▶ EXERCISE AIM
Nothing should differ between your output and the entries below.

• • • • •

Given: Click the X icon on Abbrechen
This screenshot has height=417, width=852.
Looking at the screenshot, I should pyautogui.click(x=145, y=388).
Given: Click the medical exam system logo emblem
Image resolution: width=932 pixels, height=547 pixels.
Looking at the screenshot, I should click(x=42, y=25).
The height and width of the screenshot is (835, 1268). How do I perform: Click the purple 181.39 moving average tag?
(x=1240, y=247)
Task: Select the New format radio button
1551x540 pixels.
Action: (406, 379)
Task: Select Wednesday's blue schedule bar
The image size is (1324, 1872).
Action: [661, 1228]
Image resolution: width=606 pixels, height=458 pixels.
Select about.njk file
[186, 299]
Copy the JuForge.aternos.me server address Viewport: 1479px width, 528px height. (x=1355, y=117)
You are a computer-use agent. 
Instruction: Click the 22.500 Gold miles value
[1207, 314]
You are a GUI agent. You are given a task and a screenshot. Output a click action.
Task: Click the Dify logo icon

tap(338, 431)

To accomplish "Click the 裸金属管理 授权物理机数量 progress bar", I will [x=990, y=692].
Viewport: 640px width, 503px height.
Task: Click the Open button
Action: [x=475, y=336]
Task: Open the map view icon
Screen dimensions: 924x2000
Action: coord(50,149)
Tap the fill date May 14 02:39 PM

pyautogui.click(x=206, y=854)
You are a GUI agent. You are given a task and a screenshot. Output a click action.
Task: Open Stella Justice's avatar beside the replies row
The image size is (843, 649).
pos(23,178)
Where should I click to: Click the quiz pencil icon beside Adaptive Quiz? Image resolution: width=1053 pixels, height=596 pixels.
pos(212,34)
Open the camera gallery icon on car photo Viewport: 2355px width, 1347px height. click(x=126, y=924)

• • • • •

▶ RESPONSE AREA
Given: Click the X icon on Abbrechen
This screenshot has height=417, width=852.
Looking at the screenshot, I should pyautogui.click(x=145, y=388).
Given: Click the medical exam system logo emblem
Image resolution: width=932 pixels, height=547 pixels.
Looking at the screenshot, I should click(x=42, y=25).
The height and width of the screenshot is (835, 1268). How do I perform: Click the purple 181.39 moving average tag?
(x=1240, y=247)
Task: Select the New format radio button
1551x540 pixels.
Action: (406, 379)
Task: Select Wednesday's blue schedule bar
The image size is (1324, 1872).
Action: [661, 1228]
Image resolution: width=606 pixels, height=458 pixels.
Select about.njk file
[186, 299]
Copy the JuForge.aternos.me server address Viewport: 1479px width, 528px height. (x=1355, y=117)
You are a computer-use agent. 
Instruction: Click the 22.500 Gold miles value
[1207, 314]
You are a GUI agent. You are given a task and a screenshot. Output a click action.
Task: Click the Dify logo icon

tap(338, 431)

To accomplish "Click the 裸金属管理 授权物理机数量 progress bar", I will [x=990, y=692].
Viewport: 640px width, 503px height.
Task: Click the Open button
Action: [x=475, y=336]
Task: Open the map view icon
Screen dimensions: 924x2000
Action: coord(50,149)
Tap the fill date May 14 02:39 PM

pyautogui.click(x=206, y=854)
You are a GUI agent. You are given a task and a screenshot. Output a click action.
Task: Open Stella Justice's avatar beside the replies row
The image size is (843, 649).
pos(23,178)
Where should I click to: Click the quiz pencil icon beside Adaptive Quiz? Image resolution: width=1053 pixels, height=596 pixels.
pos(212,34)
Open the camera gallery icon on car photo Viewport: 2355px width, 1347px height. click(x=126, y=924)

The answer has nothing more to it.